The impact of these engagements on “Vers une architecture de la jouissance” comes to the fore in Lefebvre’s argument that “architecture today implies social practice in a double way”: on the one hand, the professional practice of architects, defined by their position in the division of labor, and, on the other, the practice of inhabitants. The former reflects Lefebvre’s interventions into architectural culture in the 1960s and 1970s as a critic, educator, editor, advisor, and member of juries in architectural competitions. The latter relates to the studies of the Institut de sociologie urbaine, founded by Lefebvre in 1962, which focused on the practices of habitation in collective housing estates (grands ensembles) and individual houses (pavillons). In these studies, the practice of habitation was theorized as the production of space: a half-real, half-imaginary distribution of times and places of everyday life. This understanding of habitation provided a platform for Lefebvre to rethink the possibilities of architecture and to reimagine its sites, operations, and stakes.

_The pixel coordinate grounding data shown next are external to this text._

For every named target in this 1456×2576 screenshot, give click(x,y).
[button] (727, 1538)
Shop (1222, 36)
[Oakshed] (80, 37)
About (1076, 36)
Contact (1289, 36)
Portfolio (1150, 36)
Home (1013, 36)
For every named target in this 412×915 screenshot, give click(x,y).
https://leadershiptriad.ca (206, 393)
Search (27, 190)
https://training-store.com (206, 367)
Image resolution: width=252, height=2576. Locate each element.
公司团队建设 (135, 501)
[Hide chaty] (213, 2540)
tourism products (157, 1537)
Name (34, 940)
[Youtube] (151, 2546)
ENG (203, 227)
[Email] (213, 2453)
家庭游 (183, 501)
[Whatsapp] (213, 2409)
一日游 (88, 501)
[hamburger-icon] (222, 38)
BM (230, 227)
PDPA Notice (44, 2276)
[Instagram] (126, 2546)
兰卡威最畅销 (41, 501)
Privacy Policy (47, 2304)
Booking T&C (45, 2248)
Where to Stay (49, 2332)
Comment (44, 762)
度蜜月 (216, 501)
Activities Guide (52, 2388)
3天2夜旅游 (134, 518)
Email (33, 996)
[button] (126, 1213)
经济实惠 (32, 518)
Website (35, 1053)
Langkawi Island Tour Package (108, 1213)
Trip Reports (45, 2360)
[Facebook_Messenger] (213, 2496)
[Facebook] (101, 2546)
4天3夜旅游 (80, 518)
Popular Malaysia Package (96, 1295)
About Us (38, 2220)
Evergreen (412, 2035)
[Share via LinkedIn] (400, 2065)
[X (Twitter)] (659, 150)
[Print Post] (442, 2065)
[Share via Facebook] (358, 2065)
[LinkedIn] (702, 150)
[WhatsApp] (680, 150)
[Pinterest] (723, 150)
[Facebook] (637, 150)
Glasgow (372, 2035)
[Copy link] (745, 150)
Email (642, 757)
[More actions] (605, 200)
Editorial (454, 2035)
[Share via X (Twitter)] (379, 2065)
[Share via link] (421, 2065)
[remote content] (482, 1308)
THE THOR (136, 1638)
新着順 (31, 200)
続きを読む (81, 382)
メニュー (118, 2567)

In my research I argue that “Vers une architecture de la jouissance” explores architectural imagination as negative, political, and materialist. First, architectural imagination is negative in the sense of contradicting fundamental premises of postwar everyday life, in particular the division between work and “nonwork.” For Lefebvre, spaces of leisure were privileged case studies, seen both as sites of reproduction of postwar capitalism and as its “other.” Defined by “nonwork” rather than production, excess rather than accumulation, gift rather than exchange, spaces of leisure allow reconsideration of the fundamental divisions that structure times and places of everyday life.
Second, architectural imagination is political because for Lefebvre the stake of every political project is an alternative everyday. At the same time, “Vers une architecture de la jouissance” can be read as responding to the Common Program of the Union de la gauche, an agreement signed in 1972 between the French communist party and socialist party. Discussed in several colloquia, in particular “Pour un urbanisme . . .” (Grenoble, 1974), the Common Program postulated a new type of urbanism around the themes of the right to the city and solidarity between social groups.
Finally, architectural imagination is materialist; that is, it starts with the materiality of the body and its rhythms. This idea leads Lefebvre to revisit precedents of architecture understood as an assemblage of senses, forms, discourses, bodies, and ideas: the abbey of Thélème, described by François Rabelais (1494–1553) as a community of people educated in the “gay knowledge” of pleasure; or the phalanstery, a utopian community described in the writings of Charles Fourier (1772–1837) as based on a combination of diverse people and their passions, producing new relationships of love and labor.
If Lefebvre’s concept of the production of space as a heterogeneous and political process has become an essential reference for rethinking architectural history, theory, criticism, and practice in the last two decades, “Vers une architecture de la jouissance” contributes to its adoption by embracing architectural imagination. The exercise of this imagination is often the unsolicited part of an architectural project; in Lefebvre’s words, an “implicit” commission, delivered regardless of what was expected and sometimes in spite of it, much like “Vers une architecture de la jouissance” itself.